A Sole Survivor: Bits of Autobiography
Ambrose Bierce. University of Tennessee Press, $40 (384pp) ISBN 978-1-57233-018-4
Best remembered today for his masterpiece of irony, The Devil's Dictionary, the versatile Bierce was a war correspondent, a political essayist, author of three volumes of popular satirical verse and, at times, a brilliant craftsman of the short story. Indeed, there were few areas of literature Bierce did not explore fully before he disappeared into the Mexican revolution in 1913 at the age of 71, never to be seen again. Autobiography, however, was one of them.
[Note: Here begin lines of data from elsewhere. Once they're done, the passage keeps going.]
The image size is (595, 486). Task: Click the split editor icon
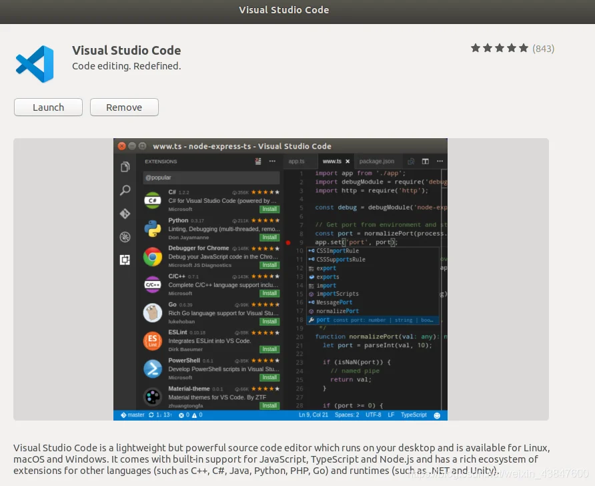point(425,162)

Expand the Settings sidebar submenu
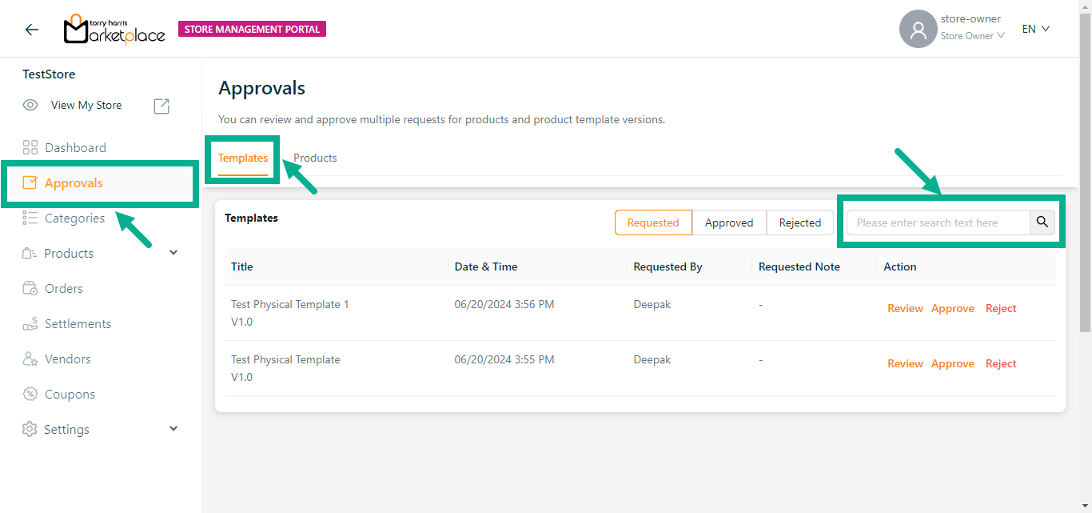173,429
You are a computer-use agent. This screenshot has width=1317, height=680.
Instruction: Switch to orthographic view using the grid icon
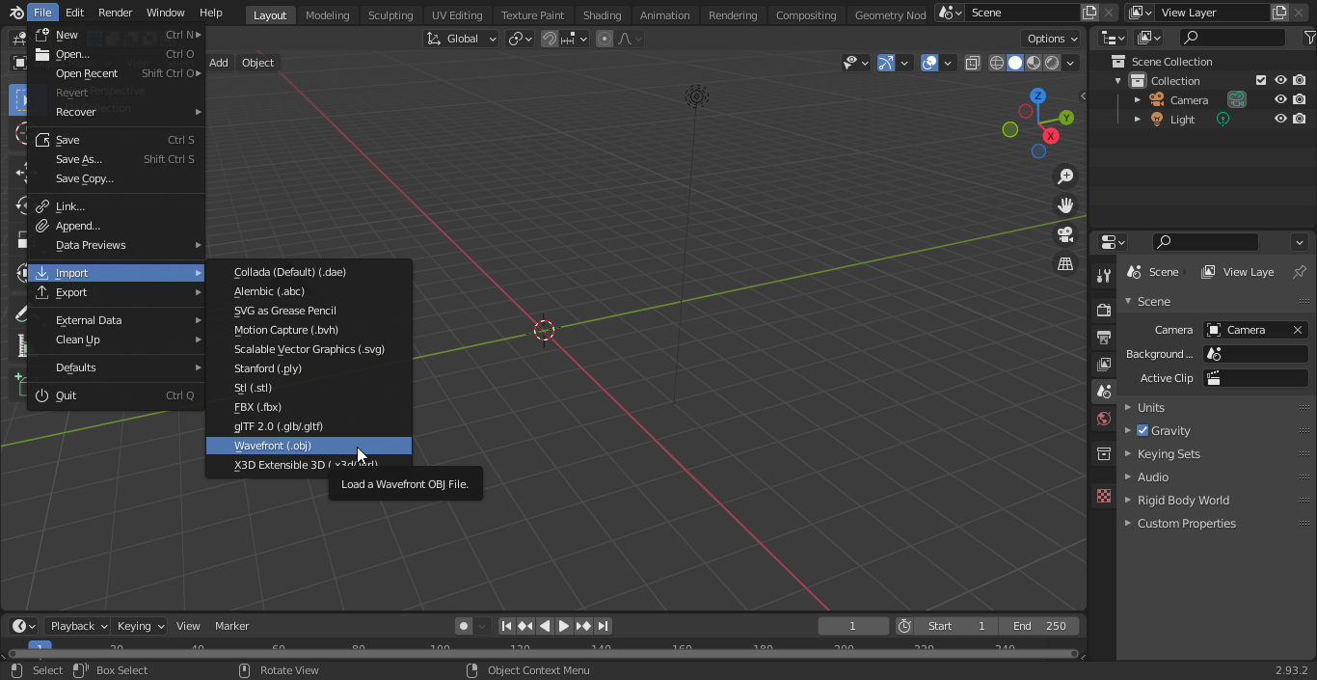point(1065,263)
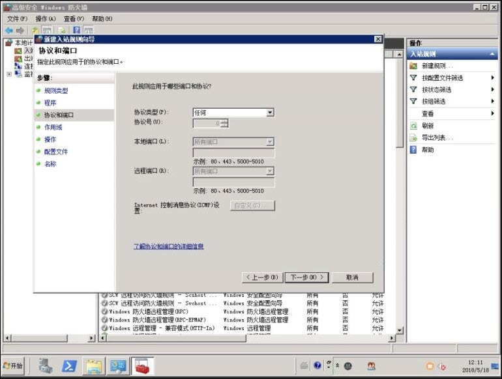Open PowerShell from the taskbar
Screen dimensions: 502x379
pyautogui.click(x=69, y=366)
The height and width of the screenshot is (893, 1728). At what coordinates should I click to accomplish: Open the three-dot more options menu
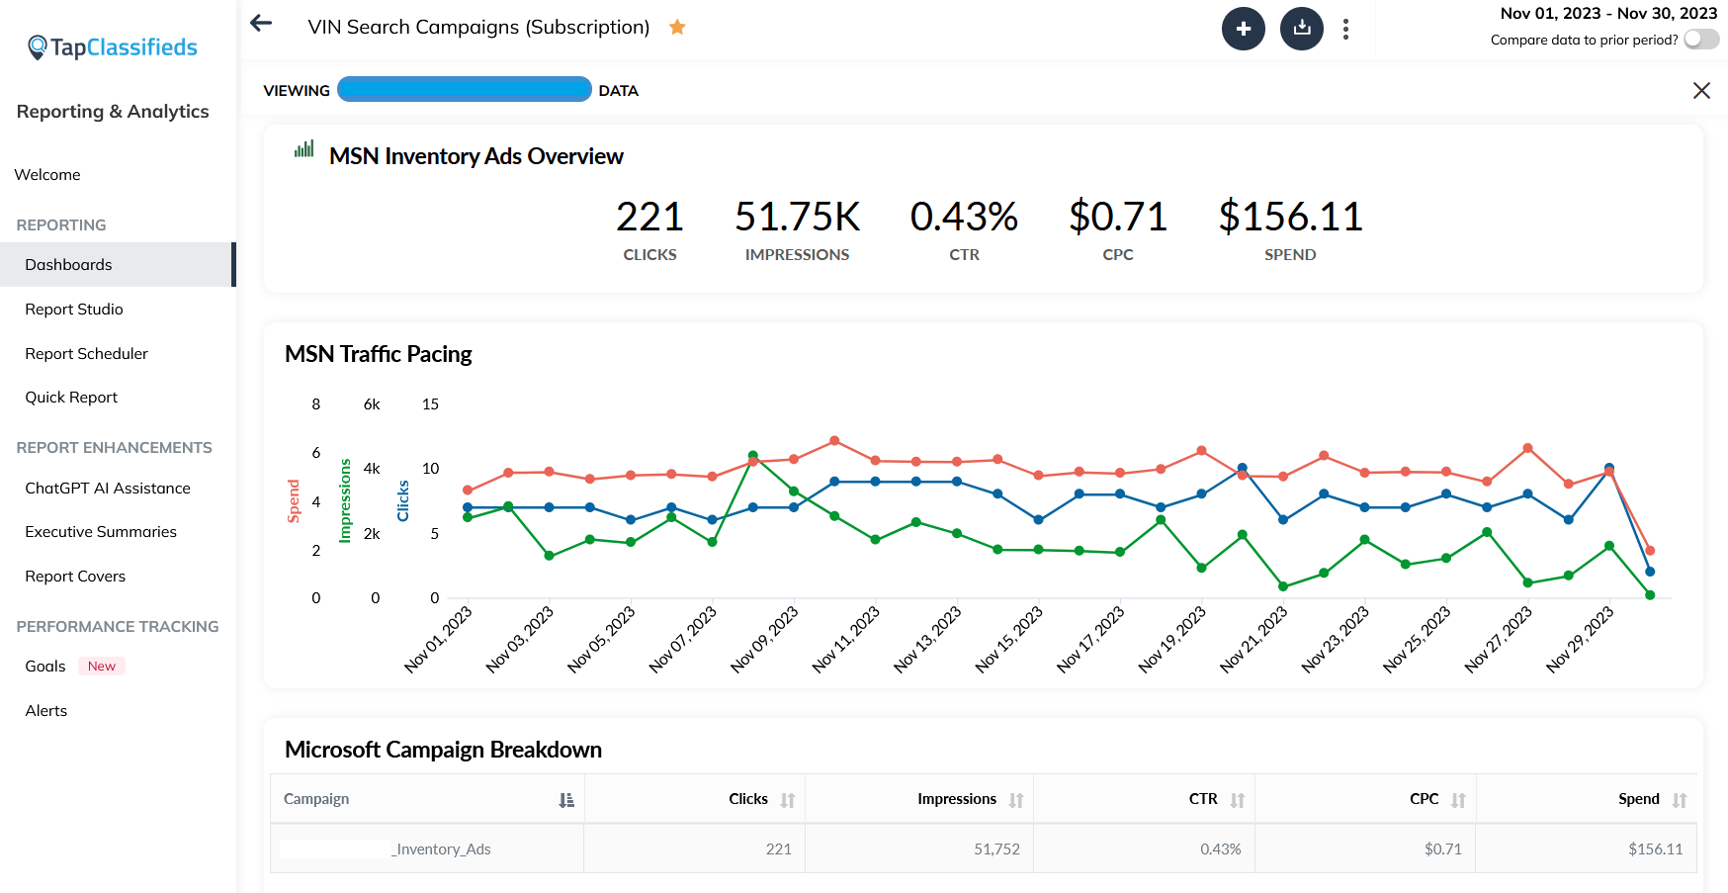click(1345, 30)
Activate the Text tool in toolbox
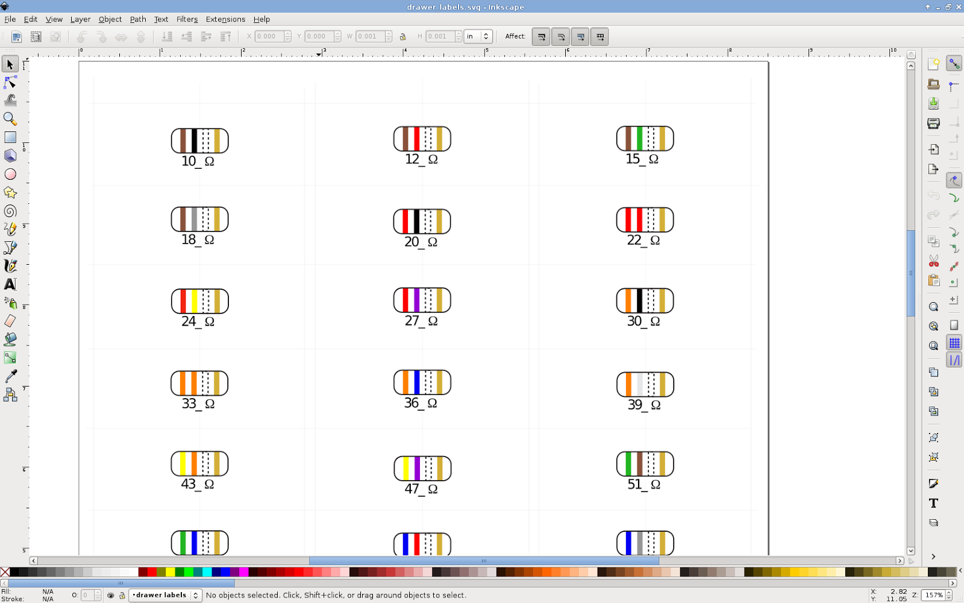Viewport: 964px width, 603px height. (x=10, y=284)

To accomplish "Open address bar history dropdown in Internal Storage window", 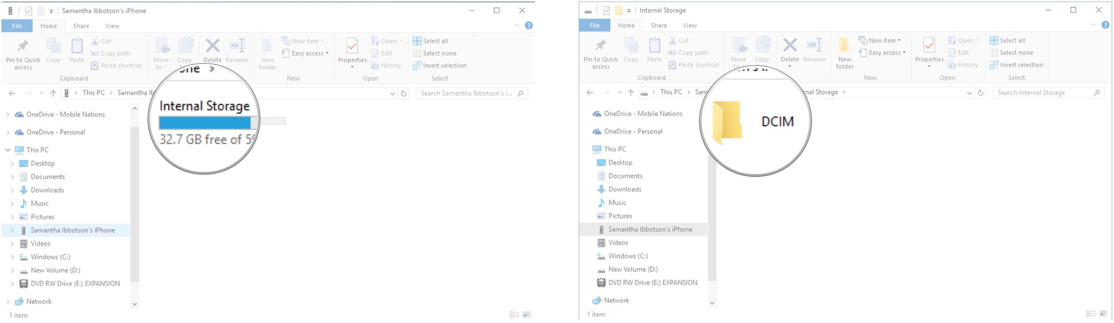I will pyautogui.click(x=969, y=93).
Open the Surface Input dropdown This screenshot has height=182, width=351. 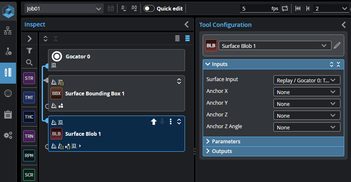tap(306, 80)
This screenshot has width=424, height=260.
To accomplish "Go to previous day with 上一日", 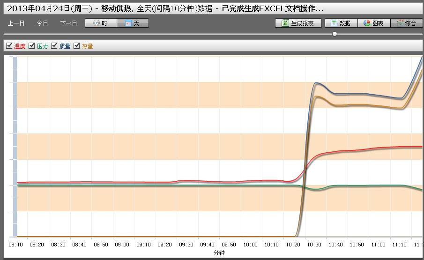I will 16,23.
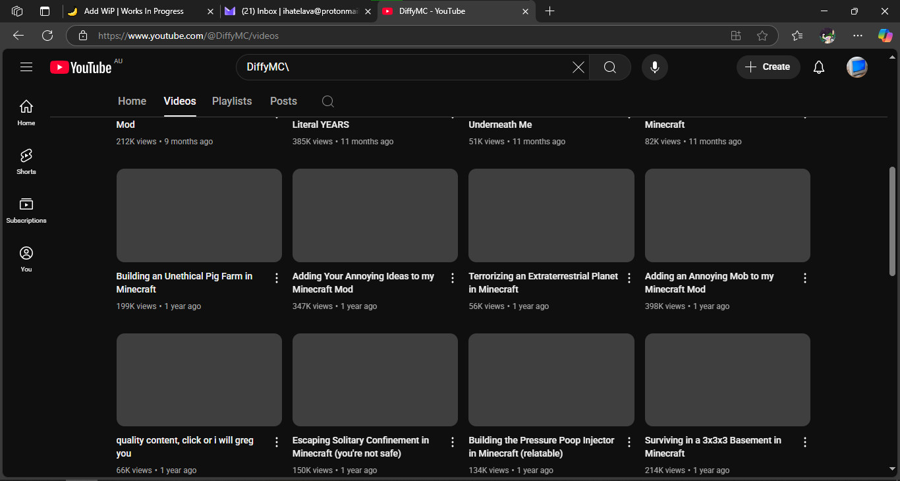Screen dimensions: 900x481
Task: Open the notifications bell
Action: [819, 67]

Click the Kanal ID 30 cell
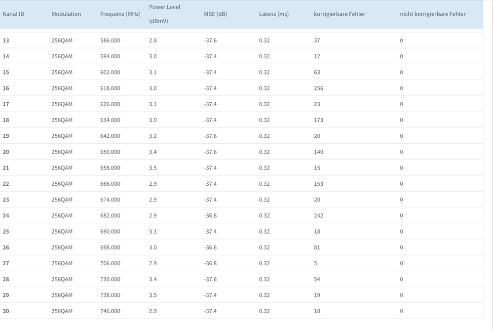(x=6, y=311)
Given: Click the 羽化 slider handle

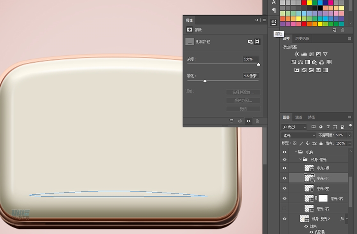Looking at the screenshot, I should click(x=205, y=81).
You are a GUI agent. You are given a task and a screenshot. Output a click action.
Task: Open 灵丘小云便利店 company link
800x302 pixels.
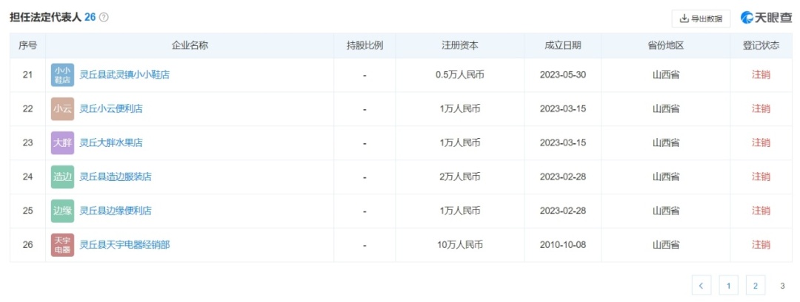[111, 109]
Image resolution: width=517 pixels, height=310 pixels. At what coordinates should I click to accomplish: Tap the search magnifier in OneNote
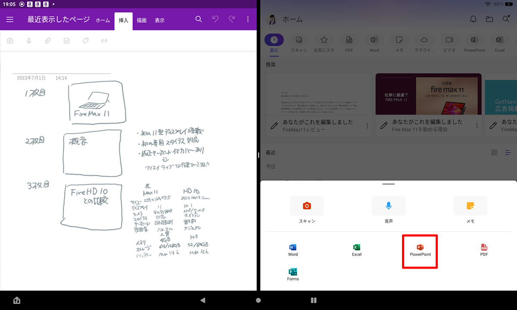tap(199, 19)
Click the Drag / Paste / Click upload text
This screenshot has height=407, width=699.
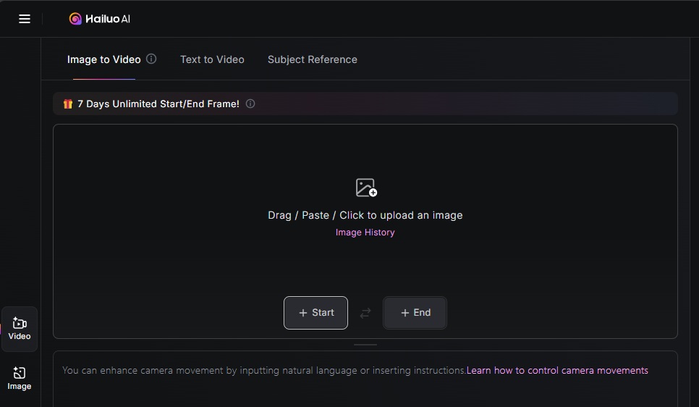pos(365,215)
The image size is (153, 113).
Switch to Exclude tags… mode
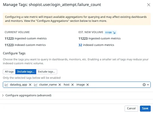click(47, 72)
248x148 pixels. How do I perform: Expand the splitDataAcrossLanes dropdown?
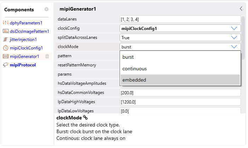pos(234,37)
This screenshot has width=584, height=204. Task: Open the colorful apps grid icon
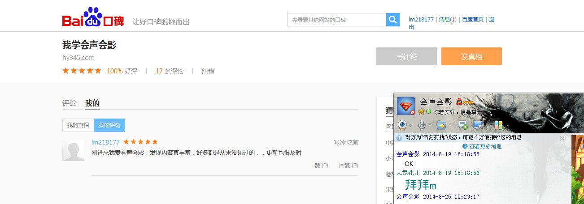tap(498, 125)
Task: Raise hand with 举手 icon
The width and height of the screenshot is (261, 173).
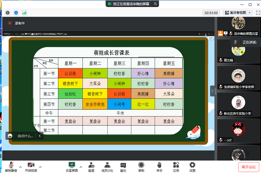Action: pyautogui.click(x=159, y=166)
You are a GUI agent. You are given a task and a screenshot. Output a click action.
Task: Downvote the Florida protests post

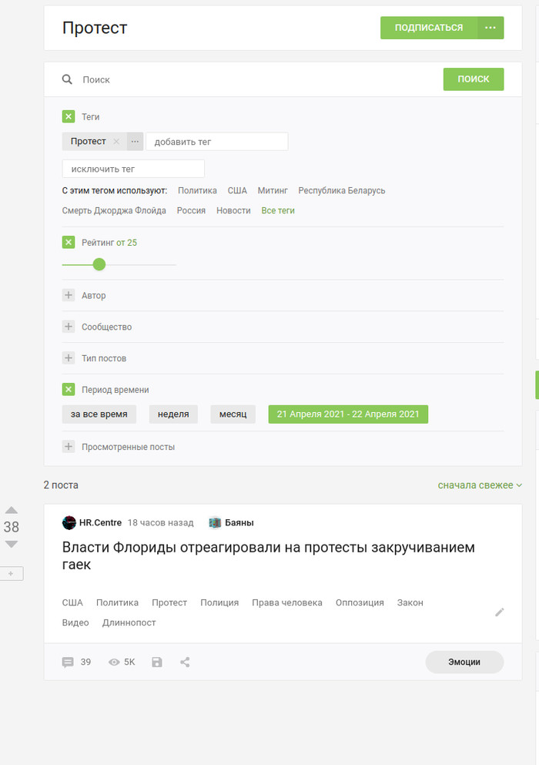tap(12, 544)
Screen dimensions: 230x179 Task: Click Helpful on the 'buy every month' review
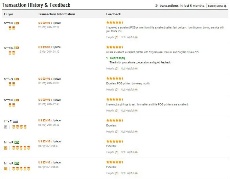point(112,90)
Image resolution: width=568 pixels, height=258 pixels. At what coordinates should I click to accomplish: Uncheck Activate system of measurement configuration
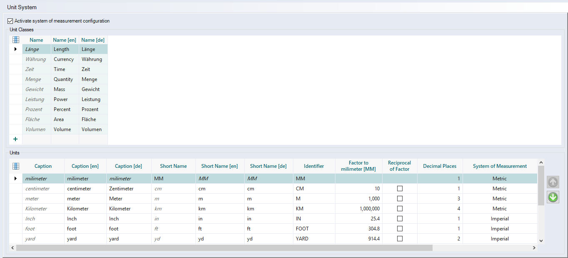10,21
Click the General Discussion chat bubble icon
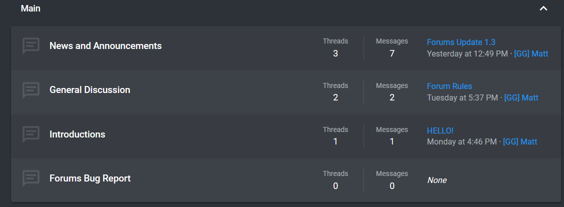Screen dimensions: 564x207 31,90
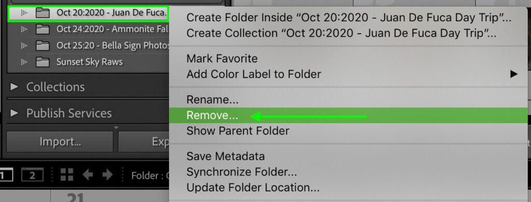Screen dimensions: 531x202
Task: Choose Show Parent Folder menu entry
Action: pyautogui.click(x=348, y=131)
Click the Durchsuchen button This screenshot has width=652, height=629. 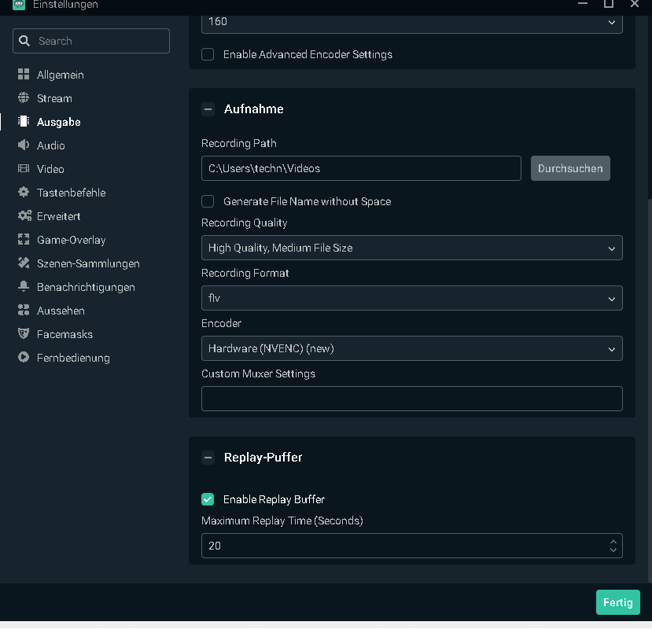coord(570,168)
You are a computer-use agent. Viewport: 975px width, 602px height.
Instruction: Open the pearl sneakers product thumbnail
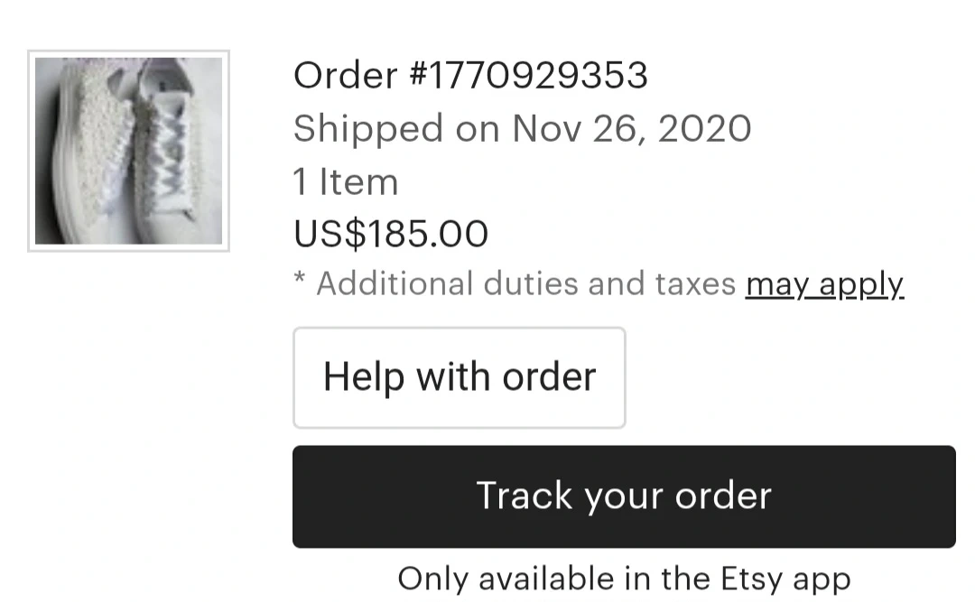coord(128,151)
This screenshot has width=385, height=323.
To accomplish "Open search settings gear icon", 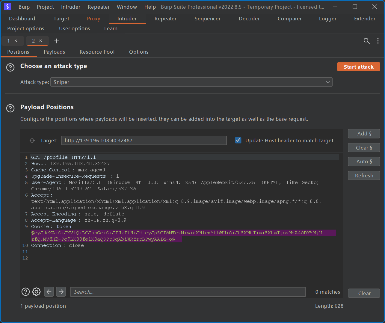I will 36,292.
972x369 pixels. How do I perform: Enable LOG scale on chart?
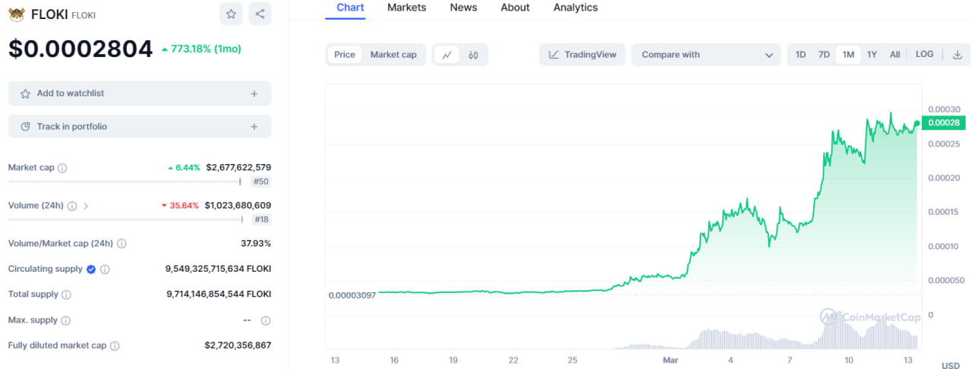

Joshi and Schultz seek successfully to fill this void by supplementing Bierce's brief ""Bits of Autobiography"" with rich slices of first-person reportage from throughout his published and unpublished writings. These slices include Bierce's eyewitness accounts of Shiloh and other great battles of the Civil War, along with previously lost autobiographical fragments from the pages of the San Francisco Examiner, the New York Journal and Cosmopolitan. Of particular value are excerpts of letters from the last nine years of Bierce's life that reveal him in several unlikely guises, among them mentor to the young Ezra Pound. Here we have Bierce as we've never had him before: writ large in his own words. His remarkable life could have no better narrator. (Sept.) FYI: Readers with weakening eyes may want to break out their glasses--the typeface is quite small.